§ **Page excerpt**
Gig companies open the door to campaigning by app


SACRAMENTO — Phone notifications flashing endorsements. Campaign fliers tucked into grocery deliveries. Takeout bags urging a “yes” vote.

Rideshare and delivery companies are not only spending record sums, but they are wielding their own platforms and using customer data to win on Proposition 22, a November ballot measure that would exempt some gig companies from a California law that classifies many freelance workers as full-time employees.

The moves by Uber, Lyft, Instacart, DoorDash and Postmates show what is possible, technologists and legal experts say, when powerful tech companies brush past norms and consumer expectations, leveraging their influence and everything they know about the public for their political advantage.

Bad actors and rival nations have already manipulated tech platforms in attempts to shape American political outcomes. Given how much data is stored on their servers, data privacy experts fear the tech companies themselves could influence the electorate when they face an existential threat like the gig companies do in California.

“If you’re Uber, you’re using your monopoly power and your position in the sector to push advocacy that affects your bottom line,” said Dipayan Ghosh, a computer scientist who worked on privacy issues at Facebook and now directs the Digital Platforms & Democracy Project at Harvard’s Kennedy School. “I think that that’s highly problematic.”

The gig companies behind Proposition 22 have spent nearly $200 million on the initiative. It would carve ride share and delivery services out of Assembly Bill 5, a labor law the California legislature passed in 2019 to codify a state Supreme Court ruling on worker classification.

The platforms say the law poses an existential threat to their business models by requiring them to treat their workers as employees, while labor advocates counter that the companies have been depriving gig workers of health care and other benefits to which they are entitled.

Companies “risk annoying their customers” by targeting them with messages when they’re waiting for dinner or a ride home, said Bob Stern, the architect of California's campaign finance rules. But such actions do not violate state election law, as long as they’re properly reported, he said.

Other legal scholars and technology experts shared a similar view: The use of a platform to advance policy favoring a company's interests would likely be protected as free speech under the First Amendment unless the businesses violate their terms of service or data privacy regulations.

“A lot of the protections we have are not legal protections,” said Ashkan Soltani, a former chief technologist for the Federal Trade Commission. “They’re just norms.”

The labor battle in California is highly visible to rideshare and meal delivery users. But the potential for influence below the surface concerns data privacy experts even more.

In theory, some suggest Google could give lower search rankings to news stories about the need for a stringent data privacy regulation, and Facebook could boost content in its news feeds about the harms of gutting a legal shield for social media platforms — policies over which they have a deep business interest. There is no indication that they have done so.

“There’s not much to keep a company, legally speaking, from doing this,” said Mary Anne Franks, professor at the University of Miami School of Law. “Clearly they make choices all the time about what kind of stories rise up and what is trending. I can’t think of any wires it would trip.”

§ **Items**
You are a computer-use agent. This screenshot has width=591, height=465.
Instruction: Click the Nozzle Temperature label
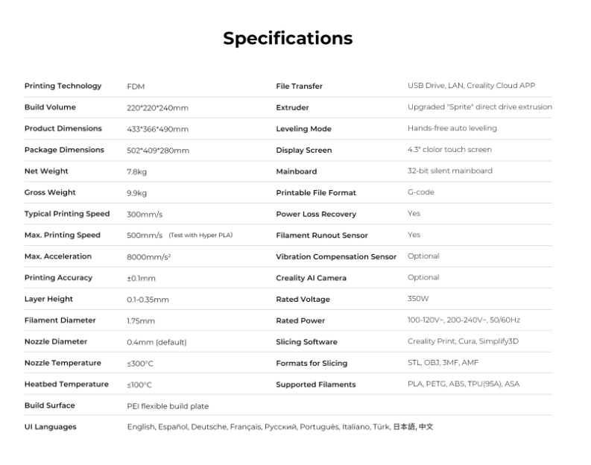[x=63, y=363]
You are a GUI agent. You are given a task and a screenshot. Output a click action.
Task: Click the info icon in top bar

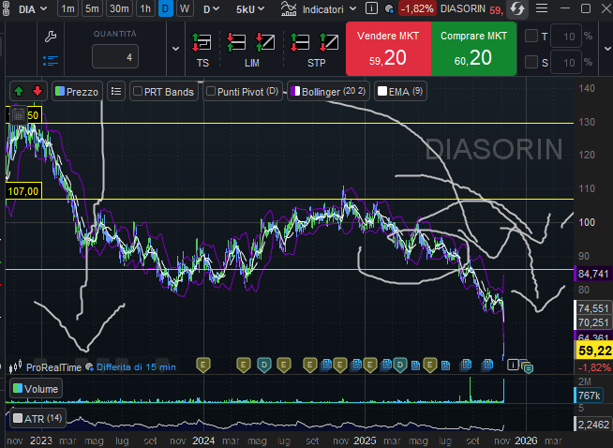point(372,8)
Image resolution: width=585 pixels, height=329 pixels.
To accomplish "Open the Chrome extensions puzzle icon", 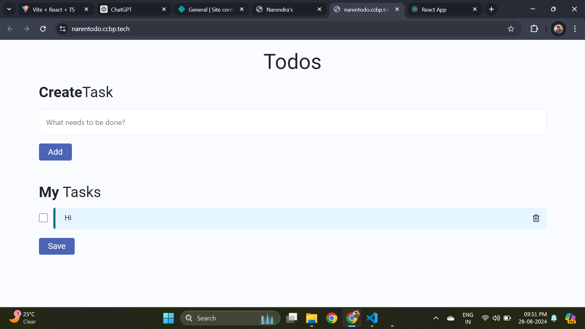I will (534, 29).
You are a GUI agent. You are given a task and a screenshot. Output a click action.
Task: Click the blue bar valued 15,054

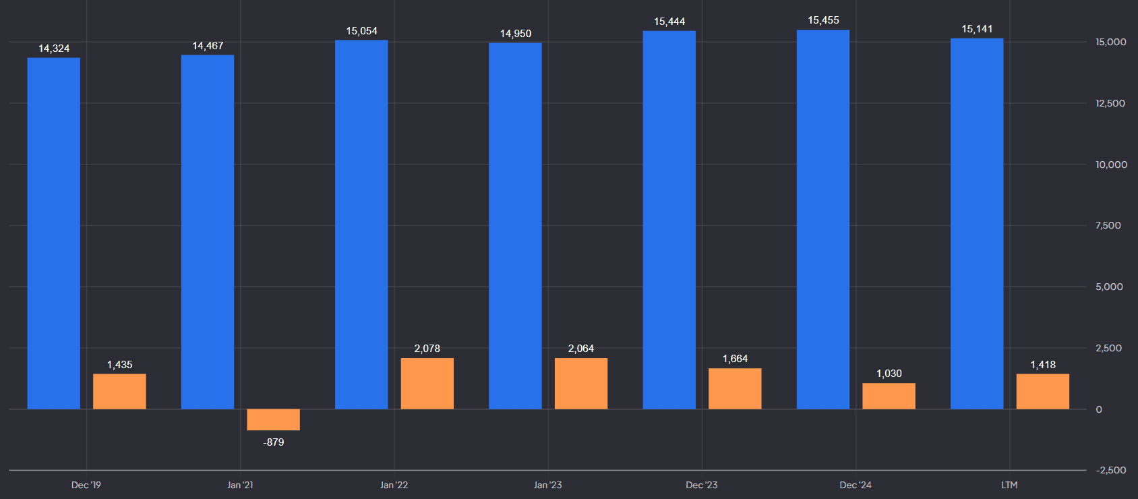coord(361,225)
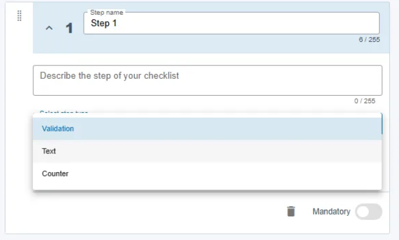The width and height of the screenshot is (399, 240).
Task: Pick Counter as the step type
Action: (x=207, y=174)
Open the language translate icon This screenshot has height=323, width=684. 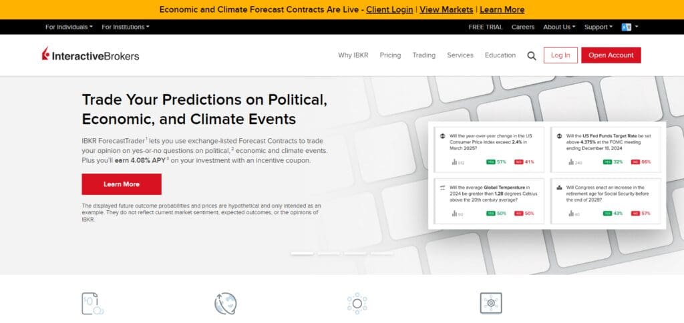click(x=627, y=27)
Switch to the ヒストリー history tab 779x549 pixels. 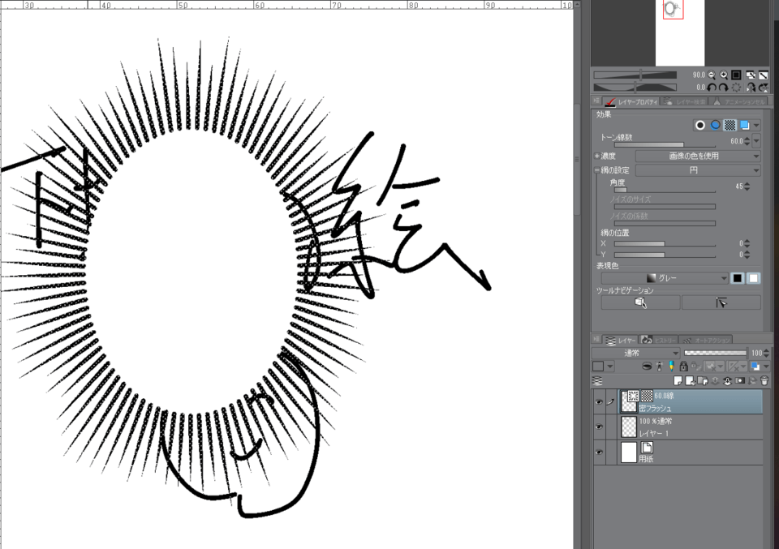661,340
...
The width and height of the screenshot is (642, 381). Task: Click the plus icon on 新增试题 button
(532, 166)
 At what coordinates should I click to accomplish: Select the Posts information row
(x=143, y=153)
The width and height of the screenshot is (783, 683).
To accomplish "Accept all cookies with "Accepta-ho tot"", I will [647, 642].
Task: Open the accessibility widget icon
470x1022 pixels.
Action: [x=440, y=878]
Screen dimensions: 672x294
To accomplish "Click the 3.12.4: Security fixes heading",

§ **To-do list**
**a)** According to the Proposition 22 article, why do data privacy experts fear that tech companies themselves could influence the electorate? Answer in one to three sentences.
**b)** Could you switch "To accomplish" to "To carry out" in the rows between the line holding "The width and height of the screenshot is (783, 683)." and the line holding "the 3.12.4: Security", inclusive, and give back only those lines with everything else unchanged?
The Proposition 22 article and the rows come from separate, unrelated sources.

§ **Worked answers**
**a)** The experts point to how much data is stored on the companies' servers. Because of that, they fear tech companies could sway voters when facing an existential threat, as the gig companies do in California.

**b)**
The width and height of the screenshot is (783, 683).
To carry out "Accept all cookies with "Accepta-ho tot"", I will [647, 642].
Task: Open the accessibility widget icon
470x1022 pixels.
Action: [x=440, y=878]
Screen dimensions: 672x294
To carry out "Click the 3.12.4: Security fixes heading",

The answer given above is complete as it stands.